BEGIN Passage provided

Magic Johnson won’t hit home runs for the Dodgers. He won’t run the team. He won’t pay the bills.

Yet, he smiles, and happy days are here again. In Magic we trust.

The San Diego Padres could use someone like that. Tony Gwynn, please save your team.

The Padres are up for sale, after Jeff Moorad’s bid to buy the team from John Moores collapsed last month. Moores has retained Steve Greenberg of Allen and Co. to broker the sale, according to two people speaking on condition of anonymity because Moores has made no announcement.

The Padres are a disaster. They are on their third general manager in four years, their seventh chief executive in 12 years. They finished at least 20 games out of first place in three of the last four seasons and coughed up a 61/2-game lead in the other one.

They got what probably will be the last taxpayer-funded ballpark in California, then told their fans they could not afford to retain hometown star Adrian Gonzalez. Attendance is no better now at magnificent Petco Park than it was at creaky Qualcomm Stadium.

This just in: The Padres’ rivals sold for a world-record $2.15 billion. Gwynn noticed, and not just because his son plays for the Dodgers.

“In the near future, people are going to feel comfortable knowing that this group is doing everything they can to put a winning product on the field,” Gwynn said.

“I think a lot of people feel that way because of what they paid. Obviously, they wanted it, and from a fan’s perspective, I think that’s important. Everybody in the world says, ‘Well, they overpaid for them,’ but if you want ‘em bad enough …”

So what would Gwynn tell a prospective buyer wondering why he should pay $600 million or so for the Padres and then try to compete with the Dodgers?

END Passage provided

*What is expected*: Write the next few paragraphs of the piece on the San Diego Padres being put up for sale, starting after its final question.

BEGIN Supplied entries

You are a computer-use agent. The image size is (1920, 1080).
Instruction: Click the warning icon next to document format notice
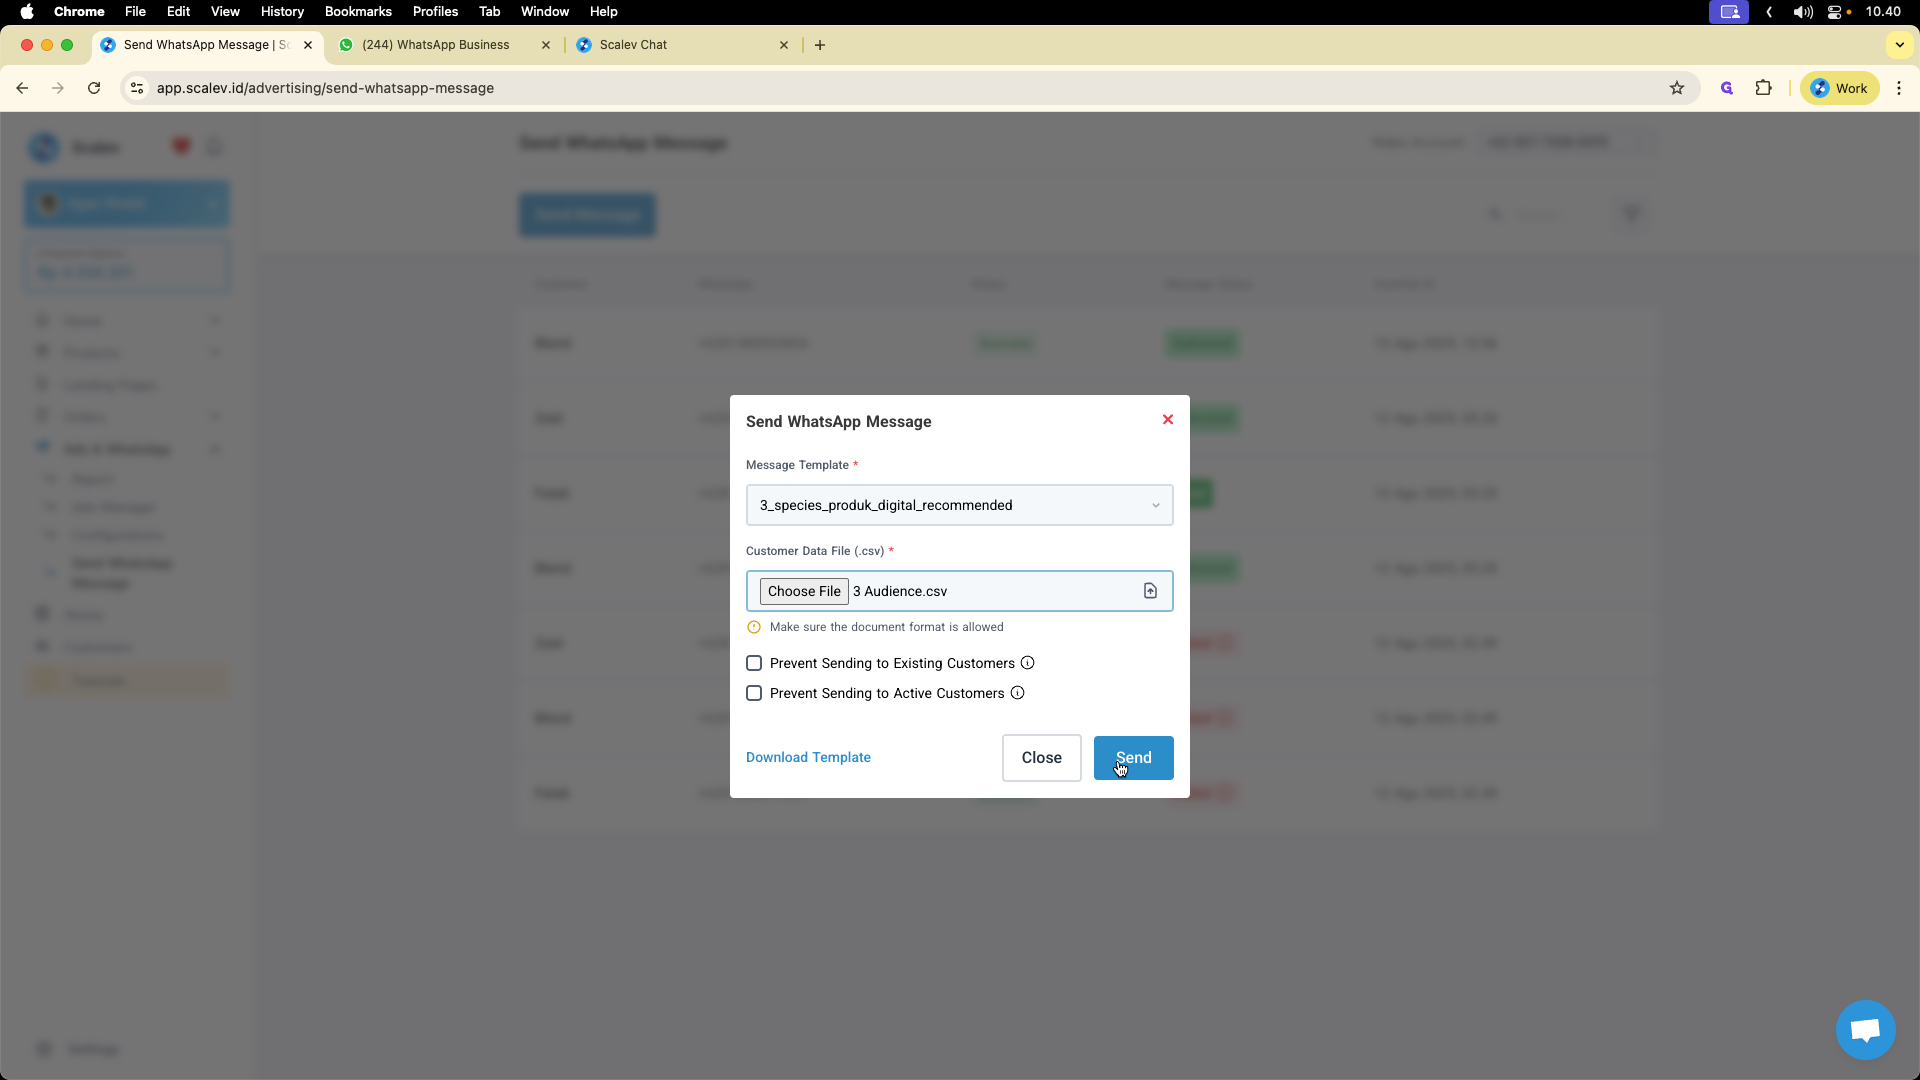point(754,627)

END Supplied entries
BEGIN Supplied entries

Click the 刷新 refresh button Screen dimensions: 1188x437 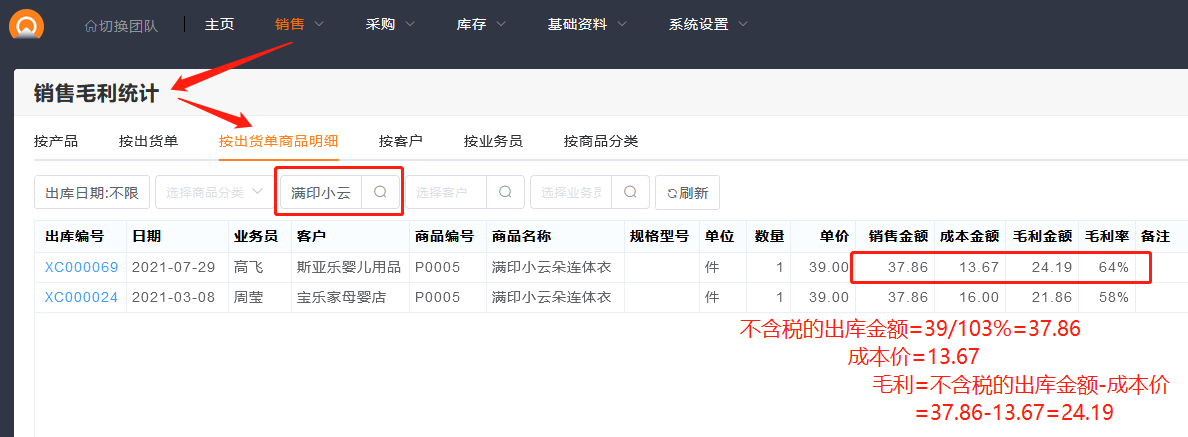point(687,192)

END Supplied entries

*Task result*:
“That’s the fun part about it,” Gwynn said. “Nobody thinks you can, especially with the kinds of dollars that are being spent these days. They just signed [Matt] Kemp. They’re going to sign [Clayton] Kershaw. They probably are going to sign [Andre] Ethier. If they were smart, they would have signed Prince [Fielder]. That would have made the deal a whole lot easier, I think, sitting on the outside looking in.

“In San Diego, you’re not going to be able to shell out that kind of coin for that kind of product. You’ve got to do it a little differently. I’ve always been a proponent that you have to draft and develop, when you don’t have the kind of pockets the big markets do. If you can do that and you can do that the right way, you can be every bit as competitive as the big-market teams.”

The Padres just signed a television deal for $1 billion. But the Angels just signed one for $3 billion, and the Dodgers might get one for $5 billion. The Padres play in the fourth-smallest television market in the major leagues, with growth constrained by the ocean to the west, the desert to the east, Mexico to the south and Albert Pujols to the north.

Gwynn is pitching common sense. The new owners are going to need someone like him selling it, the same way Magic is selling the Dodgers.

The money to buy the Dodgers isn’t coming from L.A. The money to buy the Padres almost certainly won’t come from San Diego, where there are no companies in the Fortune 500 and no billionaires under 65, according to Forbes.

It is doubtful that any of the losing Dodgers bidders would jump into the Padres sweepstakes. Tony Ressler, a minority investor in baseball’s best-run small-market team, the Milwaukee Brewers, coveted his hometown Dodgers but would rather pursue an NBA franchise otherwise. Major League Baseball officials have encouraged L.A.-based baseball executive Dennis Gilbert to pursue the Padres, but he figures to let the Dodgers ownership transition play out first.

Gwynn said he has not heard from any prospective Padres owners, but he would listen to what they had to say.

“I’d have to do my homework on it,” he said. “I’ve heard that Magic was interviewing the groups, to see which one he wanted to align himself with.

“I would suspect most people on Earth think Magic is the main guy in that group. Really, he’s just one of the guys, but he is the face that everybody in L.A. identifies with.”

In San Diego, Gwynn is that face. Padres fans would feel better with Gwynn fronting an ownership group, secure in the belief that he would not align himself with buyers he did not trust to put a winner on the field.

Would he do it?

Gwynn fidgeted in his chair inside a cramped office bunker at San Diego State.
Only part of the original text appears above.